(Description of the task)
Once you find the line containing "You are a computer-use agent. The width" in the data below, copy it and each following line exactly, up to and including the line containing "720x1180 pixels.", and nothing else.

(Entries taken from a collection)
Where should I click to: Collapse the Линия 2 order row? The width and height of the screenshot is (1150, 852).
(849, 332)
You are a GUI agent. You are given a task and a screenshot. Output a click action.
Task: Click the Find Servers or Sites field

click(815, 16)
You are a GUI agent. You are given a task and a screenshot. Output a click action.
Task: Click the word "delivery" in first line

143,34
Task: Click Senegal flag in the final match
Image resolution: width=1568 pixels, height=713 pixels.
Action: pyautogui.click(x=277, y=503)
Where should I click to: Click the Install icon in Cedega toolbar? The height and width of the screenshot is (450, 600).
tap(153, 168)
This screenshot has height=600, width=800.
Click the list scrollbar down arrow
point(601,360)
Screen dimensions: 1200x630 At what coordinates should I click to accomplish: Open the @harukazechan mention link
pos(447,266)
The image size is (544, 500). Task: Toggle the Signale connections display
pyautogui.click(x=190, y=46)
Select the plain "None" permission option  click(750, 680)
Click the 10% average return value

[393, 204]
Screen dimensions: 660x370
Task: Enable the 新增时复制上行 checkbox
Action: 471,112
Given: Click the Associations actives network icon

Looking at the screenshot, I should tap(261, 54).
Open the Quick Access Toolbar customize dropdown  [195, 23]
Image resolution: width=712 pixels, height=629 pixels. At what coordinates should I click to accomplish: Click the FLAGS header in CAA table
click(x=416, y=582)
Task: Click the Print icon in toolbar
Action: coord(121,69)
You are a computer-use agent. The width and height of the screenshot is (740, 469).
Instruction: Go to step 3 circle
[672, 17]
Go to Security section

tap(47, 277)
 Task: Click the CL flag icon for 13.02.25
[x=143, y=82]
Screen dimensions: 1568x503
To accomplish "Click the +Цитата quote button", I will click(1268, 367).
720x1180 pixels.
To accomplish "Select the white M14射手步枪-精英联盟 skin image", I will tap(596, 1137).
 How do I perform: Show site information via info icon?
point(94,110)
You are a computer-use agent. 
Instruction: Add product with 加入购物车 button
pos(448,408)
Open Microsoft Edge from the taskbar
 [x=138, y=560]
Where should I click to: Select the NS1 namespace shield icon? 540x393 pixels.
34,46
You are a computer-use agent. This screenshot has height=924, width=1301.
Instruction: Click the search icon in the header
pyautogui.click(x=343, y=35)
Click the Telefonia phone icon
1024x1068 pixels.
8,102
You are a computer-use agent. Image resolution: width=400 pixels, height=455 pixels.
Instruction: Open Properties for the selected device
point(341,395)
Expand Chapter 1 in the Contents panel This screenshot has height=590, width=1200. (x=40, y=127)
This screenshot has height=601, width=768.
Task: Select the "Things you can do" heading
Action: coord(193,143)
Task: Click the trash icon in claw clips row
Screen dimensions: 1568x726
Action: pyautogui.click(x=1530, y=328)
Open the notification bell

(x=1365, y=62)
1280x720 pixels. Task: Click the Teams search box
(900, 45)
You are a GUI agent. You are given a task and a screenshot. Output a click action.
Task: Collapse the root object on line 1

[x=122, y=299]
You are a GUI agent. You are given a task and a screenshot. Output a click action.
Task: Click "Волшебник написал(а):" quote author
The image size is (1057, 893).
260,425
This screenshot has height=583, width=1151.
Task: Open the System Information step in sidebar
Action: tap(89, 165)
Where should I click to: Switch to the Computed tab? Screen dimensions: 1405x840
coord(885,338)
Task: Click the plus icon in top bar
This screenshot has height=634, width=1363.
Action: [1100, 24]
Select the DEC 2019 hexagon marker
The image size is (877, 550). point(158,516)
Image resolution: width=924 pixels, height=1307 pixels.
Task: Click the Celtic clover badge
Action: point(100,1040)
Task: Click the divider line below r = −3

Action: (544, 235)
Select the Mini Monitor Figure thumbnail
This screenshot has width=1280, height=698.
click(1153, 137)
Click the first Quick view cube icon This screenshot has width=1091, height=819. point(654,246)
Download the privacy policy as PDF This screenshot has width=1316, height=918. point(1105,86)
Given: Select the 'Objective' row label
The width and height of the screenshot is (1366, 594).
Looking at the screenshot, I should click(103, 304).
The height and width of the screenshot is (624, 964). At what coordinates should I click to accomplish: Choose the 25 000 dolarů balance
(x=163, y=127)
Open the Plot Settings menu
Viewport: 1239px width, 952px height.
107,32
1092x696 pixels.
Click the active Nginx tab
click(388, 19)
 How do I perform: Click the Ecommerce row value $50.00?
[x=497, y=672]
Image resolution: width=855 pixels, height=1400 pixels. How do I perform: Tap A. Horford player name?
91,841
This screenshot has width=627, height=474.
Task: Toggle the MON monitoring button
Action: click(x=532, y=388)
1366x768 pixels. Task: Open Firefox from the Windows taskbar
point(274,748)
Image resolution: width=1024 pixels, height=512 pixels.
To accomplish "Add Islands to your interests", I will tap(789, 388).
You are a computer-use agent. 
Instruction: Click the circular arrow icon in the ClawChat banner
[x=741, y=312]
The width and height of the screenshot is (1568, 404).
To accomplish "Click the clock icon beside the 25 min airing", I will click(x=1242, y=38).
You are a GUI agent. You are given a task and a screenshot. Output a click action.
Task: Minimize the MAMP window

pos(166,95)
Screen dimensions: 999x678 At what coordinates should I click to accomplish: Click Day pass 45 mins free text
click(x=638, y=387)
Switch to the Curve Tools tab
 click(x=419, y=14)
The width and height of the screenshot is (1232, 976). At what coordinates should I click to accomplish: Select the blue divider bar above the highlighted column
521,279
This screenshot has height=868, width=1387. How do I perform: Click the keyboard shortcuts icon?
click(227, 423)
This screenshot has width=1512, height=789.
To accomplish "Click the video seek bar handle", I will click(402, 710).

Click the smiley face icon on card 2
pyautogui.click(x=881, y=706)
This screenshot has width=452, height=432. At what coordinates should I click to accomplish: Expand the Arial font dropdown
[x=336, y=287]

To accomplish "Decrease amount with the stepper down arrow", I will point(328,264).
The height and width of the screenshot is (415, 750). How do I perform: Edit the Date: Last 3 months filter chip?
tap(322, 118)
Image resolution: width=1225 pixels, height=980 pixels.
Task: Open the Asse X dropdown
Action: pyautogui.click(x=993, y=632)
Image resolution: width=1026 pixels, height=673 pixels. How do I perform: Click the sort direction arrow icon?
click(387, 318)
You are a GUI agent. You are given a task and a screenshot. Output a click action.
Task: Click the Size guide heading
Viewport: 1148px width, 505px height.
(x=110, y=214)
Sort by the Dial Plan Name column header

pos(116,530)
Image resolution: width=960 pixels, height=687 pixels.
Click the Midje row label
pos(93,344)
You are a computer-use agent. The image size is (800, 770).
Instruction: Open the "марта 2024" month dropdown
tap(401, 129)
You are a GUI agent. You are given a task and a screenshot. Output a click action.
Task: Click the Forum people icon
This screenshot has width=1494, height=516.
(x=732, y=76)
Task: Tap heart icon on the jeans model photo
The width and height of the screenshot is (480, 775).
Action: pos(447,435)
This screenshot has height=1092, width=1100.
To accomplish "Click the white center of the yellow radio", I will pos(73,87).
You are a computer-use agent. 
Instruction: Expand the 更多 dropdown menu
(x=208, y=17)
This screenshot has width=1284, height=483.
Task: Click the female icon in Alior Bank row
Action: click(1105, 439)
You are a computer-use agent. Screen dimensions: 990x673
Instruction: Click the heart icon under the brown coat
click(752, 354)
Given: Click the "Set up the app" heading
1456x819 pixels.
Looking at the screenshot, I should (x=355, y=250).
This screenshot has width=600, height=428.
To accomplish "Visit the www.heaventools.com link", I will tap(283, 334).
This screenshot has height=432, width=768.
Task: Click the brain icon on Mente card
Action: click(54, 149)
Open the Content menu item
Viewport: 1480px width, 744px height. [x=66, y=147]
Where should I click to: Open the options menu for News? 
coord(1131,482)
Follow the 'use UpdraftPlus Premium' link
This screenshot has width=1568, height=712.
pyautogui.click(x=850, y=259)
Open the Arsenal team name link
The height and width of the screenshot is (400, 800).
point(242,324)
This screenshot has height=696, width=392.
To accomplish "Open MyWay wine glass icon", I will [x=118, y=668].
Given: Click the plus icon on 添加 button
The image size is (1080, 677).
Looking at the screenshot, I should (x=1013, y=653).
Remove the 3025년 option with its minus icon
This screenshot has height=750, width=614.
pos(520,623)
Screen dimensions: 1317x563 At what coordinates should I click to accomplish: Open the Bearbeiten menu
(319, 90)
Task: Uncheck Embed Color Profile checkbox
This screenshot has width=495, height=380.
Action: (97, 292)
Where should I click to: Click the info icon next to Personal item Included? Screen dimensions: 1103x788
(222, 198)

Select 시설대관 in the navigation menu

(Exercise result)
You are a computer-use agent. The width and height of the screenshot is (740, 469).
Instruction: Go to step 3 circle
[672, 17]
Go to Security section

tap(47, 277)
 Task: Click the CL flag icon for 13.02.25
[x=143, y=82]
Screen dimensions: 1568x503
To accomplish "Click the +Цитата quote button", I will click(1268, 367).
720x1180 pixels.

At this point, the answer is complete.